*Exercise description:* The lines to copy are those with "photo" in them. Pull each one from the entries below.

*Excerpted records:*
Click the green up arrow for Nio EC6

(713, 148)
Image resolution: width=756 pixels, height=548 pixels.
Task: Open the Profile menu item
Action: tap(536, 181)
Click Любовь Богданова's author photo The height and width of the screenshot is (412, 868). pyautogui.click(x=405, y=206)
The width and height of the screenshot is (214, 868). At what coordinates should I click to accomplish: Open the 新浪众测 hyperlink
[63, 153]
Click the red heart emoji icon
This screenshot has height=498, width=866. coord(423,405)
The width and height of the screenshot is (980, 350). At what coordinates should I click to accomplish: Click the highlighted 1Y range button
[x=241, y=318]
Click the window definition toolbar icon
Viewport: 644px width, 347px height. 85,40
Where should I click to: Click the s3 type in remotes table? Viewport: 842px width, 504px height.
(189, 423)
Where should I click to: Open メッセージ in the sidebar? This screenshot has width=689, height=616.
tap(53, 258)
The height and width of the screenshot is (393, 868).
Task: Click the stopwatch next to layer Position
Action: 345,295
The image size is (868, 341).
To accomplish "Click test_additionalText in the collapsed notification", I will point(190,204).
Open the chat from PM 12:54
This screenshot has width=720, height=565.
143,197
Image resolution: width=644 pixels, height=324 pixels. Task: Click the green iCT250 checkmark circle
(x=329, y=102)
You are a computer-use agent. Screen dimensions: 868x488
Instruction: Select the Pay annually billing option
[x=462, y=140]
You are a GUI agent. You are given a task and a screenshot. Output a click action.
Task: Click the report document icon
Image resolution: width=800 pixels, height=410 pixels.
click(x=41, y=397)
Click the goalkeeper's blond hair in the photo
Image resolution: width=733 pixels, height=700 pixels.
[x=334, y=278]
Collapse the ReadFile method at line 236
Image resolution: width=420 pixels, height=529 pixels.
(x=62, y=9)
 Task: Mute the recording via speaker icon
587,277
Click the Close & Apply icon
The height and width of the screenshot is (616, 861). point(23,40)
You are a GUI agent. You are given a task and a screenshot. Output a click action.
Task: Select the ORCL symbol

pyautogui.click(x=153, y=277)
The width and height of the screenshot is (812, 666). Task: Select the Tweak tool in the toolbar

*Solution below:*
Click Любовь Богданова's author photo The height and width of the screenshot is (412, 868). pyautogui.click(x=405, y=206)
Click the goalkeeper's blond hair in the photo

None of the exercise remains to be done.